• _Deine Aufgabe_:
Schreib den vorgegebenen Text über die Bauchbandage aus dem Sanitätshaus weiter und schließ dabei direkt an seinen letzten Satz an.

Um das reichhaltige Sortiment eines gut geführten Sanitätshauses habe ich mich bisher nur wenig gekümmert. Stützmieder, Inkontinenzwäsche, Fersenkeile und Hüftprotektoren waren mir relativ egal. Ich kannte kaum die Namen dieser sicher hilfreichen medizinischen Spezialartikel. Doch neuerdings bin ich Besitzer einer „Abdominal Bandage“, Farbcode weiß, Größe L, Maße 95 bis 105 Zentimeter. Optimal, so steht auf der Verpackung, sei „die Anpassung der Kompression an die therapeutischen Erfordernisse“.

• _Vorliegende Daten_:
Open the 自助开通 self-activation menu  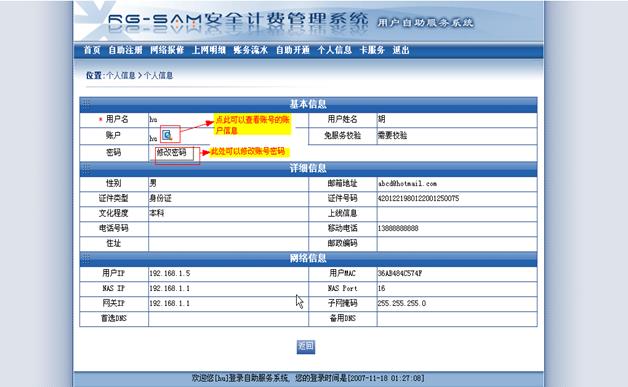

• _Lösung_:
Haben Sie verstanden? Nein? Dann will ich’s Ihnen therapeutisch angepasst erklären: Ich trag’ jetzt einen Stützverband. Um die Brust. Hilft bei Rippenbruch. Es soll ja Männer geben, die noch heute jener Rippe nachtrauern, die Adam hergeben musste, damit daraus Eva wurde. Aber das führt zu weit. Auch will ich, liebe Leserinnen und Leser, nicht um Ihr Bedauern buhlen. So schlecht geht es mir nicht, auch wenn ich beim Radfahren gestürzt bin, zwei Rippen gebrochen habe und nun im Sommer so ein dickes Bandage-Dingens trage. Ruhe! Das Gejammer eines Kranken kann nerven. Da nehme ich mir meinen Orthopäden zum Vorbild.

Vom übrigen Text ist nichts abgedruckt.